I like Sarah Bakewell even though I have never met her. She is a librarian or was at one time and lived in London. She is the author of How to Live, At the Existential Cafe and other books. How to Live is about Michel de Montaigne (1553-1592), often labeled as the inventor of the essay, short writings on a subject. I was reading At the Existential Cafe, an examination of the philosophy that grew from Kierkegaard and Husserl to post-war France. From what I know of Buddhist and Hindu philosophy, brain science and life practice advice, the existentialists may have missed their mark.
There was writing, speech and discussion about the Ding an sich, German for "the thing in itself", or unadorned direct consideration of the world. But today, perception scientists recognize that in some ways, humans cannot perceive anything directly, There is so much going on between the eye, the optic nerves, the recognizing brain and the classifying, perceptive brain, and there is so much going on in an object with its atoms and molecules and the lighting involved and the timing, and my history of perceiving such objects along with my learned understanding of the sinfulness or glory of such objects that "the thing in itself" is a myth and a concept and a memory.

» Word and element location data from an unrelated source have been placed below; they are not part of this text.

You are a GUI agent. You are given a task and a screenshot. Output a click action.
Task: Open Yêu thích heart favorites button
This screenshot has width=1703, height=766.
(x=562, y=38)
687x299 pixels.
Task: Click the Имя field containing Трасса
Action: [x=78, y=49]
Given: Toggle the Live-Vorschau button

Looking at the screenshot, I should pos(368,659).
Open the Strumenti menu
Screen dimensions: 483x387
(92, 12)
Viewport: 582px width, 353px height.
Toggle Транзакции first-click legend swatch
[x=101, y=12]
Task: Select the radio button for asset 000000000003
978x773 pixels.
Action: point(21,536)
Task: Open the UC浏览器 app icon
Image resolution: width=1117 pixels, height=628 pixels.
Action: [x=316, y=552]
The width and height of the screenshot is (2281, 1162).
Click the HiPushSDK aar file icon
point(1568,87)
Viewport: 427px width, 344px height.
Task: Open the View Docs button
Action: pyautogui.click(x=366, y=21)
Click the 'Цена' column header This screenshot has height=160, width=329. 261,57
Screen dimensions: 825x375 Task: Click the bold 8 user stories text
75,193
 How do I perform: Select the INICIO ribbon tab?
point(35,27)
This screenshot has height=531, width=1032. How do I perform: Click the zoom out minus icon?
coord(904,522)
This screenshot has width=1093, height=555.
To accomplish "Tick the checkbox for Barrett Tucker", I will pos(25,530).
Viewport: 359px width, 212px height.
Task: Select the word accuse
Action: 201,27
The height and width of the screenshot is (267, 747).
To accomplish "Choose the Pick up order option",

That doesn't mean that when I stub my toe, that I didn't hit something. It does mean that parts of me know about the stone that stubbed me before other parts. It doesn't mean that my perception equipment and habits are worthless. It does mean that there are more layers between me and the world than are easily known.
I suggest that existentialists focus on appreciating the miracle of being alive and sentient, of having the perceptive abilities they have, and enjoying what they can do and have done in life. A useful approach is temporary cessation of thinking, of theorizing, of "doing philosophy", and simply being a human in myself for a few minutes.